Invasive species can severely affect biodiversity, economy and human or animal health in the regions they invade. In agricultural systems, for example, invasive pests often establish in new areas with few or no natural enemies from their native region, and their populations subsequently increase in density and can be costly to manage. In such situations, a commonly used management method, providing long-term regulation of the invasive pests, is classical biological control. It consists in the importation of natural enemies to regulate the populations of the exotic invasive pest. Classical biological control is by its very nature an international R&D activity, because invasive pests most commonly affect more than one country, and their management requires collaboration with experts from their native region. However, most research financing schemes are national and little adapted to such international activities. A first objective of BIOMODICS was to demonstrate how international staff exchange programmes can greatly benefit to international classical biocontrol initiatives.

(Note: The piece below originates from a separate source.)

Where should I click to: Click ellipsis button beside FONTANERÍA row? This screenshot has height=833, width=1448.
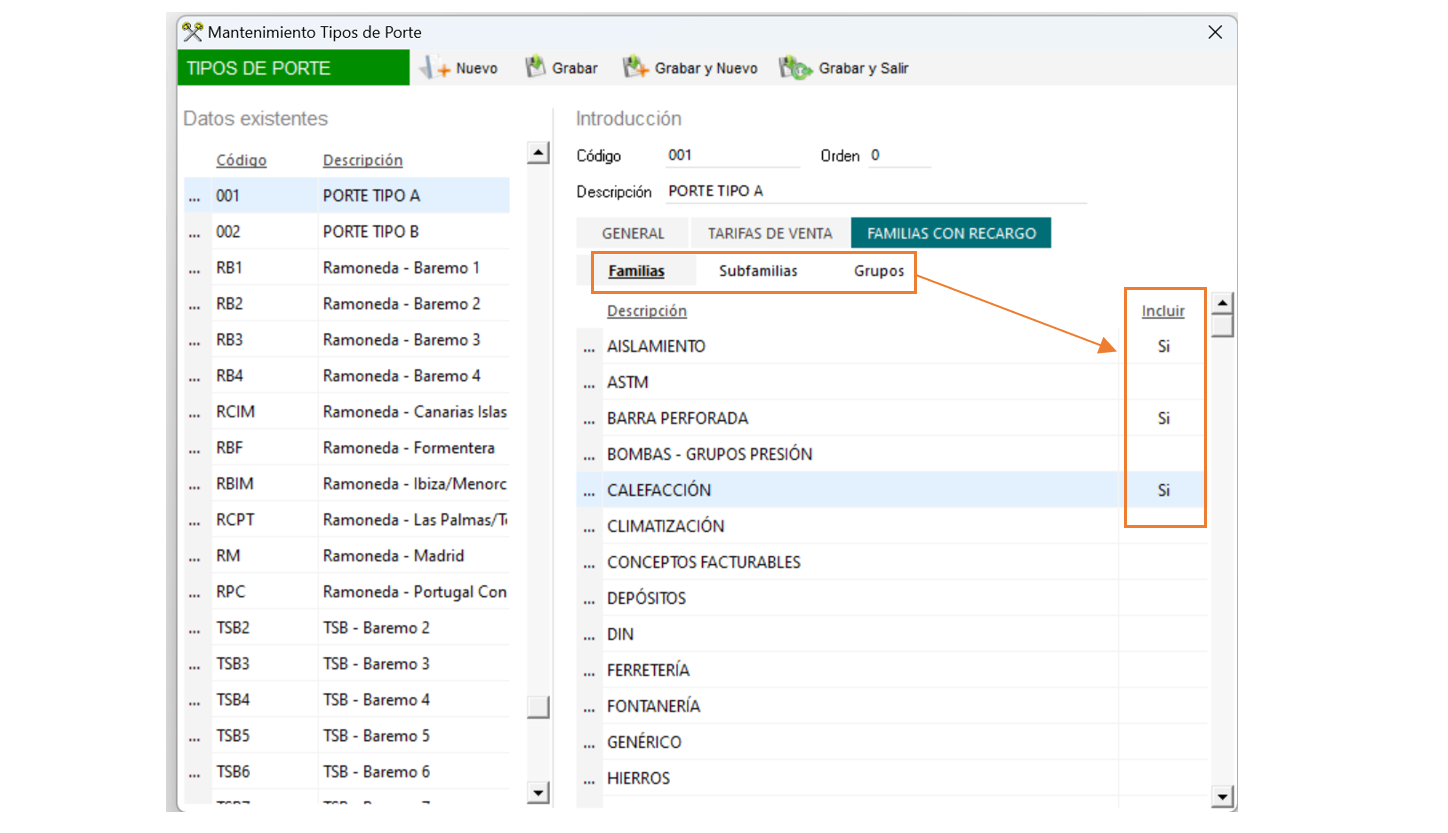point(589,707)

Classical biological control is also a particularly well-suited system to study the factors (demographic, genetic, and environmental) influencing the dynamics of animal populations establishing in a new environment, which correspond to a timely research question in evolutionary biology. Targeting this question requires experimental approaches, in which factors can be manipulated and isolated. Classical biological control is a particularly appropriate model system to develop such approaches because it offers the exceptional opportunity to manipulate the characteristics of introduced natural enemy populations and their conditions of introductions, be it in the laboratory (when imported from the native region of the exotic pest) or in the field (when natural enemies are field released).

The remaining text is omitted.